§ **YOUR OBJECTIVE**:
Of the entries that follow, how many lines hold the string "医院几级几甲最好"? Write the number and nothing more.
(RECORDS PROVIDED)
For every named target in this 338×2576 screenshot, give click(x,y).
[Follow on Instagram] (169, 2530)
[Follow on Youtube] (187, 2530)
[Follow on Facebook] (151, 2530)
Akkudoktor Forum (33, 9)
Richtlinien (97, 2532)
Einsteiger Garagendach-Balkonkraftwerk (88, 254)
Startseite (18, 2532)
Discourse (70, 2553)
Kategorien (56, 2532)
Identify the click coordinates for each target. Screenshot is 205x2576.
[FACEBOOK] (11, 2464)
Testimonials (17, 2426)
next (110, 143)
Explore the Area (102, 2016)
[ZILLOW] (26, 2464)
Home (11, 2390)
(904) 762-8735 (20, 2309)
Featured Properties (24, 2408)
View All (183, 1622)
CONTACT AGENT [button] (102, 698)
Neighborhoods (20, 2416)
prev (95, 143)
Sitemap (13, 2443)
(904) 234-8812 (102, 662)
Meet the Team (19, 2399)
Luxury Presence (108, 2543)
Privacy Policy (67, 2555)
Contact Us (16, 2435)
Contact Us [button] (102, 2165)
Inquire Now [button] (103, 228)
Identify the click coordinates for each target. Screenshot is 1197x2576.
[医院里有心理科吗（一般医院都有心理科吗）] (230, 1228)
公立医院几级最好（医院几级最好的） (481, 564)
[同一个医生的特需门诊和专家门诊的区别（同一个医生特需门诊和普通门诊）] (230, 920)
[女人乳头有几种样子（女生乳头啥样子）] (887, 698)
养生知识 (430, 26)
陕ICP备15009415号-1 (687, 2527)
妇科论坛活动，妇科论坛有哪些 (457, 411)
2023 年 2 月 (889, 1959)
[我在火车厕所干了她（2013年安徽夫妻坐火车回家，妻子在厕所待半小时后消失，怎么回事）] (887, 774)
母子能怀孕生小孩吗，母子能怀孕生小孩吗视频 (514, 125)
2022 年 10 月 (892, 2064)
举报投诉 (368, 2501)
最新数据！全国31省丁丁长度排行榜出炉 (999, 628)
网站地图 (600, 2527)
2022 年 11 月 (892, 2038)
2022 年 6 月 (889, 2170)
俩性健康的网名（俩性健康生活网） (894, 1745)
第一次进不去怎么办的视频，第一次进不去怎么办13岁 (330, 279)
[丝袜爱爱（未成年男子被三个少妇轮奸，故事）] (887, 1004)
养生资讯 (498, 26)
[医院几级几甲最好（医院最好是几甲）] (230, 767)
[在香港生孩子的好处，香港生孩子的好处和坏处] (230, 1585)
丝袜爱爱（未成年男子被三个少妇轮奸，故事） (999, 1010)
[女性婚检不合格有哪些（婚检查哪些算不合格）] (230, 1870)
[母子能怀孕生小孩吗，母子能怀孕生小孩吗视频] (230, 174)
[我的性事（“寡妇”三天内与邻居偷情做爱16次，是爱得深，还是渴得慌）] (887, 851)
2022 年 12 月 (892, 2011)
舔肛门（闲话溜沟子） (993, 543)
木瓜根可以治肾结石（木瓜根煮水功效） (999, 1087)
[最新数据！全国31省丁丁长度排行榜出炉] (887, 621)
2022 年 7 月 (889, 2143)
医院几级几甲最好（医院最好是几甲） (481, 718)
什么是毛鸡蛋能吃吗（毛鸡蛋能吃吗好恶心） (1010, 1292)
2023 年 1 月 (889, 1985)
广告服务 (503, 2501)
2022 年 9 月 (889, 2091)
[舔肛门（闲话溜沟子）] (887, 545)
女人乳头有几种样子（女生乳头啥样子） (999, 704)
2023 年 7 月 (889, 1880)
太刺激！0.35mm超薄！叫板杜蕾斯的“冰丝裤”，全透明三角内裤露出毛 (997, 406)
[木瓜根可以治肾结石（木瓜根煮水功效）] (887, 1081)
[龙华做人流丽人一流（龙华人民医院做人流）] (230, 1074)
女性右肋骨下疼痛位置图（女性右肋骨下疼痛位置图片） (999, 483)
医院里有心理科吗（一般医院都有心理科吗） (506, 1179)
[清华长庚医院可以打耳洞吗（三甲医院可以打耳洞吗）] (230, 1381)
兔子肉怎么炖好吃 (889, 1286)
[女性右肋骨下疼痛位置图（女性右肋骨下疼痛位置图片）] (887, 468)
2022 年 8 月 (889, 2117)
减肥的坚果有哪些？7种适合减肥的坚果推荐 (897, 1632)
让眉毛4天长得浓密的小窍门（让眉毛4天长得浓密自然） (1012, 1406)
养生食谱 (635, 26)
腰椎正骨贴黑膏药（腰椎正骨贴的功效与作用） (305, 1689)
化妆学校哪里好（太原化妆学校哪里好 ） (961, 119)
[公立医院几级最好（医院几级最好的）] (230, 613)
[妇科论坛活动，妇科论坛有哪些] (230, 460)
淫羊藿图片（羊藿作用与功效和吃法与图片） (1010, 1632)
(End RECORDS PROVIDED)
§ **EXERCISE OUTPUT**:
2